+++ TEXT SEGMENT

As Mario maker Shigeru Miyamoto may or may not have said, “a delayed game is eventually good, but a rushed game is forever bad.” This isn’t always true anymore, with modern internet-enabled consoles allowing games to be fixed post-launch, but it’s still pretty crap when a game releases broken or unfinished - and then you’re charged full price. There are plenty of games we can think of that needed a little extra time in the oven before releasing, so check out our list of games that probably should have been delayed, but weren’t.


I know what you’re thinking - Anthem already had a three month delay. But judging by the game we got, it still needed more time. Underneath the long loading times, unbalanced loot system and dull mission structure, there was a really good game in Anthem when it launched. The combat was satisfying and punchy, and the flying was bloody excellent. But Anthem was meant to be a looter-shooter, a service game that would bring in players in their droves and keep them playing for years to come. EA and BioWare needed to convince people to pick it up, but despite already having been delayed from 2018, the game released with too many technical issues and not enough content, and the reviews at launch were not kind.

++++++
+++ DATA SECTION

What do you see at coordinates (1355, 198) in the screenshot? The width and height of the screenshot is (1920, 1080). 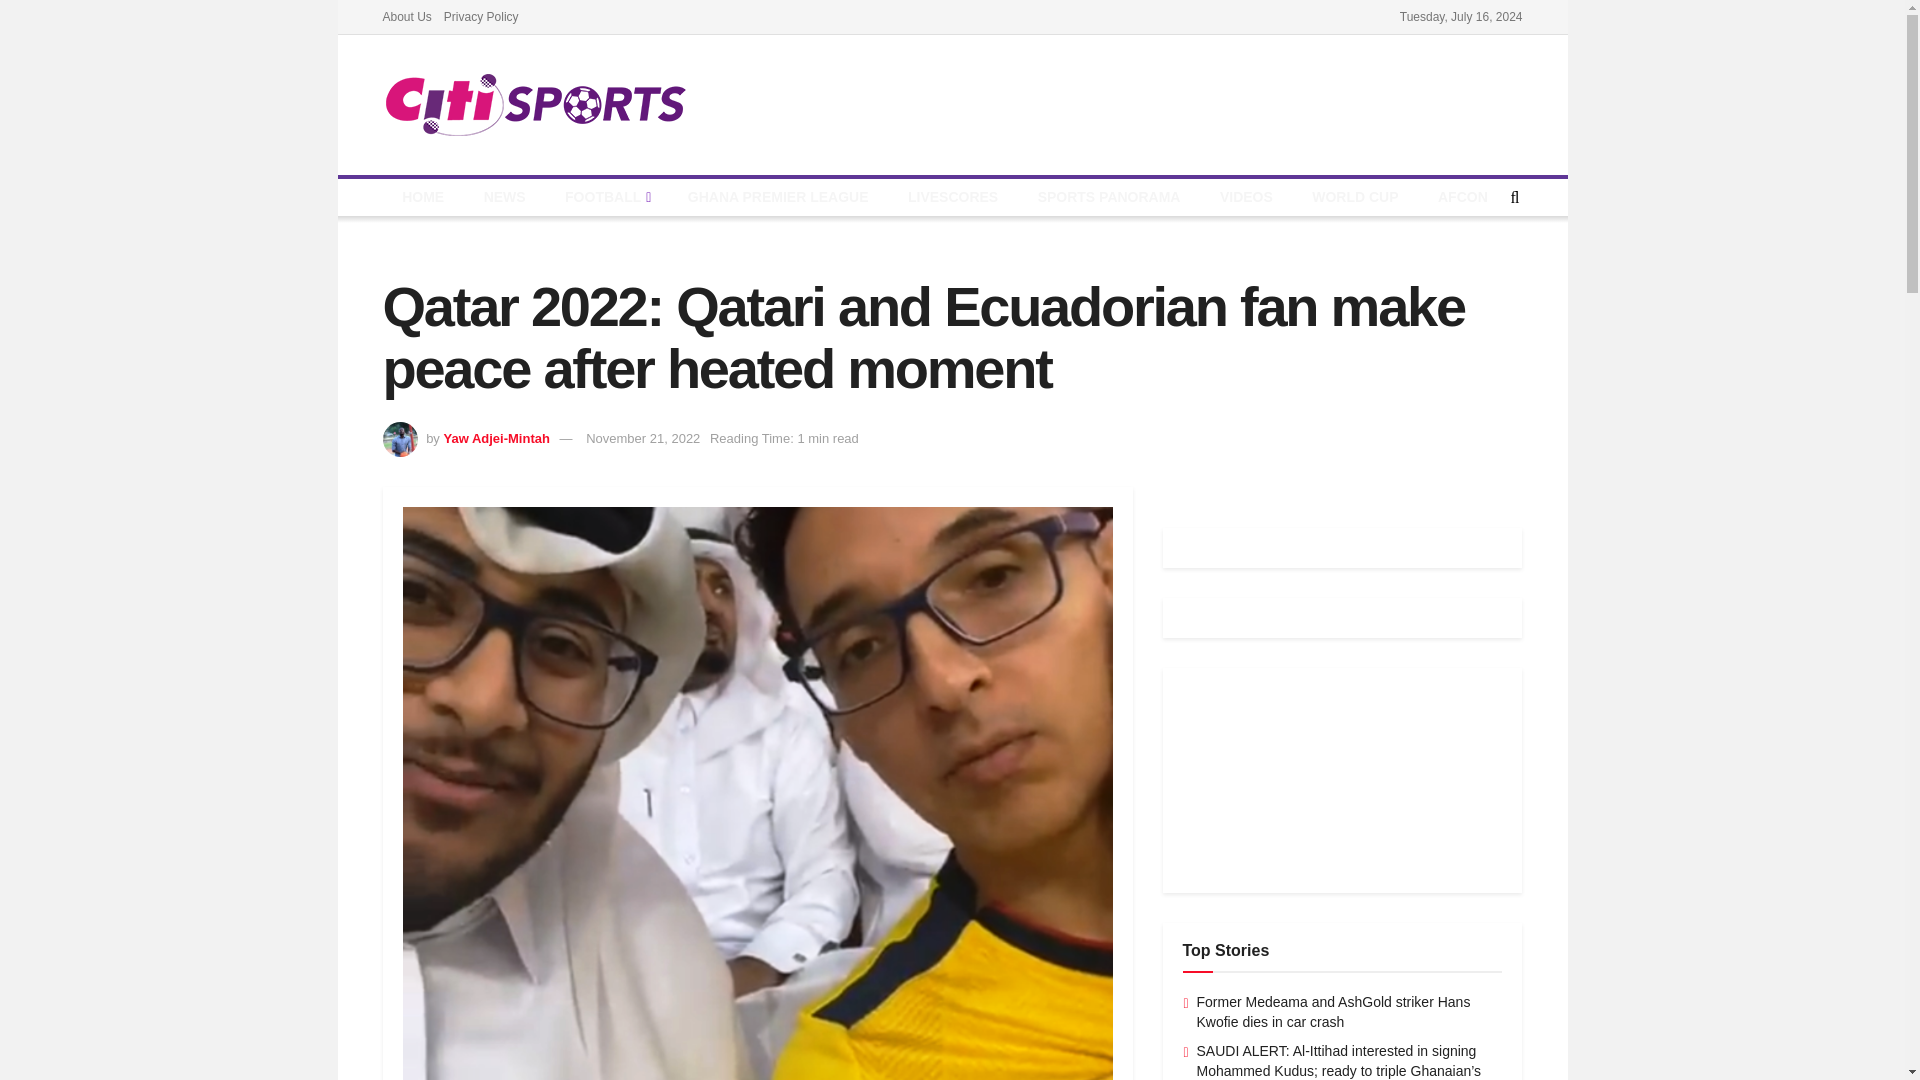 I see `WORLD CUP` at bounding box center [1355, 198].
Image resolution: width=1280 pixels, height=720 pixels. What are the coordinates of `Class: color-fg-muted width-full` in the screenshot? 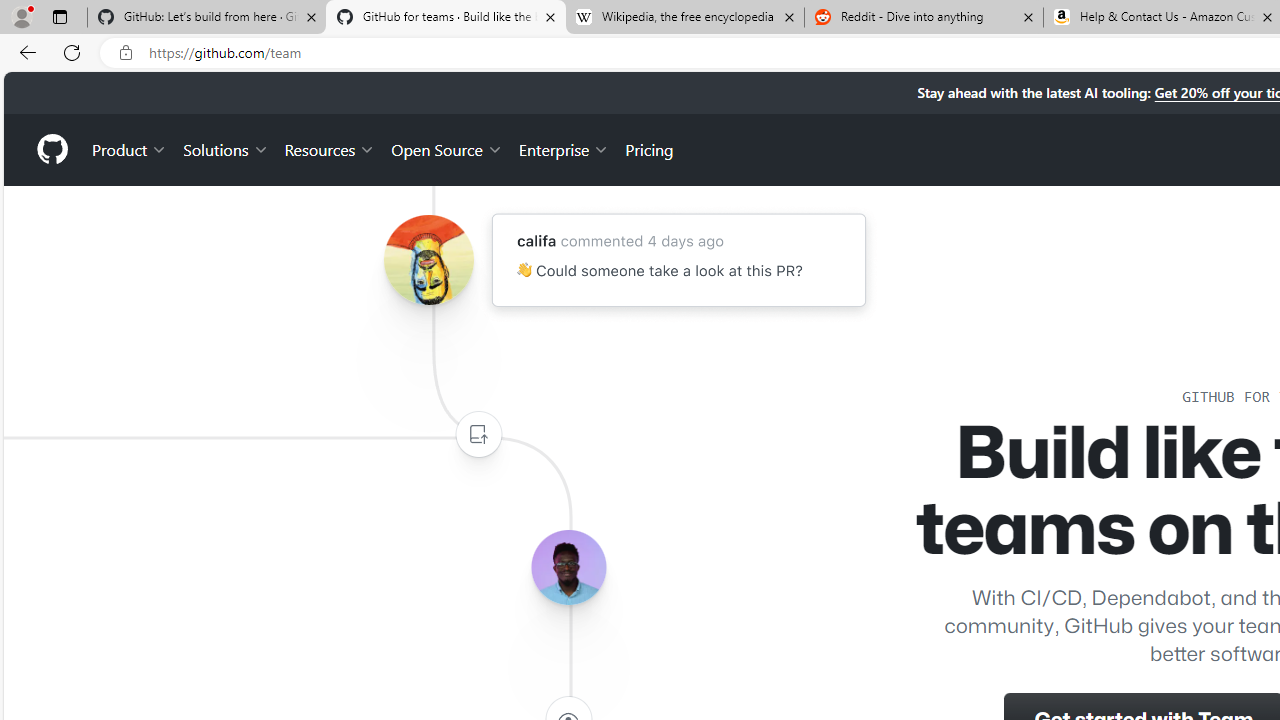 It's located at (478, 434).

++++++

» **DIRECTIVE**
In the article above on games that needed a delay, retype everything from "I know what" down to "were not kind.", word for word.

» **TASK RESPONSE**
I know what you’re thinking - Anthem already had a three month delay. But judging by the game we got, it still needed more time. Underneath the long loading times, unbalanced loot system and dull mission structure, there was a really good game in Anthem when it launched. The combat was satisfying and punchy, and the flying was bloody excellent. But Anthem was meant to be a looter-shooter, a service game that would bring in players in their droves and keep them playing for years to come. EA and BioWare needed to convince people to pick it up, but despite already having been delayed from 2018, the game released with too many technical issues and not enough content, and the reviews at launch were not kind.